Оно и было, разумеется, иным, однако я вашей мудрости лишен и стараюсь прошлое изменить – и в собственной бунтующей памяти, и в потрясенном вашем сознании: я хочу его переделать, приблизить к последним нашим отношениям, уничтожить невозвратимое его совершенство, уменьшить огромное различие между ним и жалким настоящим. Я также бесповоротно хочу отказаться от столь удобного обращения на «вы», писать о Леле, как о Петрике и Рите и о любом нейтральном знакомом, хотя именно это неимоверно мне тяжело и хотя для этого надо умертвить что-то живое и кровно-привычное. Пожалуй, я не уловил поступательно-плавного движения происшедшей у нас перемены и придаю непомерное значение той безобразно-оскорбительной ночи – увы, мне достаточно вспомнить о ней, чтобы отпало всякое желание когда-либо Лелю вернуть, и у меня постепенно усиливается какая-то страшная раздвоенность: отвратительный вечер и ночь отодвигаются, уходят навсегда, а остро-свежее их восприятие остается, являясь вечным уроком, ударом, в себе сосредоточившим бесчисленные прежние удары, и таким постоянным препятствием на пути к малейшей надежде, которое нельзя преодолеть. С тех пор возникла у меня и другая смутная раздвоенность: я Лелю по-старому люблю, однако любовь переместилась вовнутрь и опасается внешнего воплощения. Если выразить то, как я к Леле отношусь, получится краткая формула, слишком эффектная – «ни прощения, ни мести» – и она едва ли точно передает предполагаемую Лелину расплату (впрочем, ей неизвестную и нестрашную) за безнаказанное со мной несчитание.

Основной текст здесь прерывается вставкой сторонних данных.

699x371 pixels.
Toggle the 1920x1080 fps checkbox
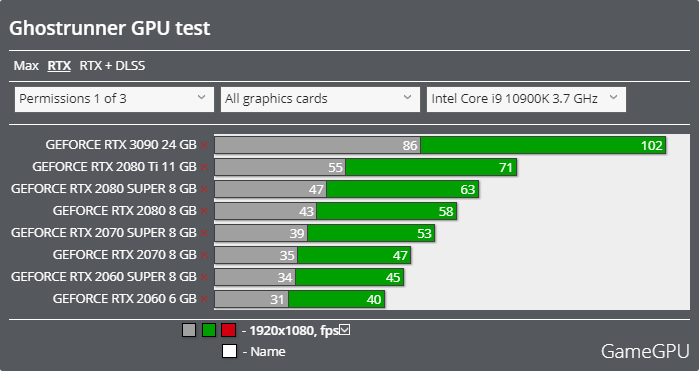tap(345, 330)

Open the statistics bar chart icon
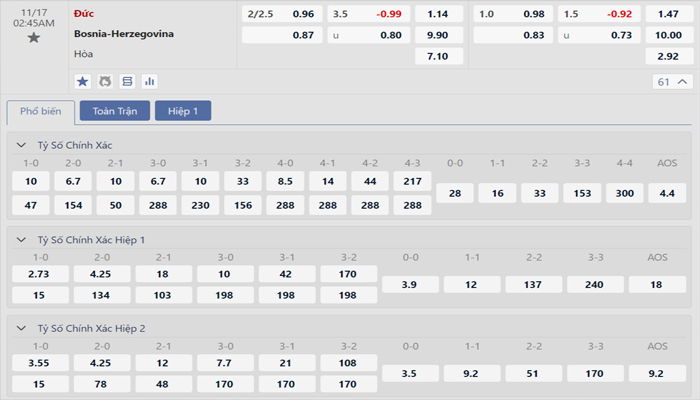(x=150, y=81)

И когда в конце разговора я, ослабев, ее попросил быть при мне деликатной и сдержанной, я себя пытался избавить не только от будущих обид, но и от ревности, которую вызовут такие будущие обиды и с которой снова не справится половинчатое мое равновесие.

Повторение пройденного

После всего, о чем я писал, неловко восхищаться и блаженствовать – мы с собой непостижимо нелогичны, и стоит нам избавиться от смерти, окрепнуть, как я, от болезни, и сразу, волнуясь и радуясь, мы принимаем ту самую жизнь, которую недавно отвергали, среди ее ровного течения. Для меня сегодня совпало всё, чему полагается совпасть, – весна, моя первая прогулка, нарядные, веселые женщины, задорные, пьяные, томные взгляды (и я ими ласково согрет, я кожно и слепо наслаждаюсь), наша старая отельная консьержка, умильно зажмурившаяся на солнце. Мне странно, что даже теперь, что и в вашем, Леля, отсутствии, – в одиночестве, без денег, без будущего – у меня еще возможны минуты почти совершенного счастья, несмотря на явную их кратковременность: это возможно у меня по-особому, не так, как бывает у людей без единого проблеска счастья и готовых «довольствоваться малым», а так, как изредка бывает у людей когда-то счастливых, с надеждой и щедрою памятью, и мои, пусть минутные, вспышки – вновь оживленные частицы прошедшего, неизгладимо во мне сохраняющегося. Вероятно, любая наша болезнь – простая, внешняя, понятная врачу – все же связана с душевными причинами, с непротивлением и внутренней симпатией, и сейчас я не только физически здоров, но и празднично, остро взбудоражен таинственной душевной победой. Я вам не однажды объяснял тяжелую сущность того, что у себя называю вдохновением (и в чем порою жалко отчаиваюсь) – теперь эта страстная потребность упрямо додумывать мысли, пробужденные и сердцем, и умом, и находить поэтически-точные слова мне предстала в ином освещении или в иной своей разновидности: теперь это – смутное дрожание, которое можно увеличить, и его произвольность, ощутимость, разрыв моей косности и лени, неизбежно вдохновению предшествующий – уже не долг, беспокойный и трудный, а нечто победительно-прекрасное.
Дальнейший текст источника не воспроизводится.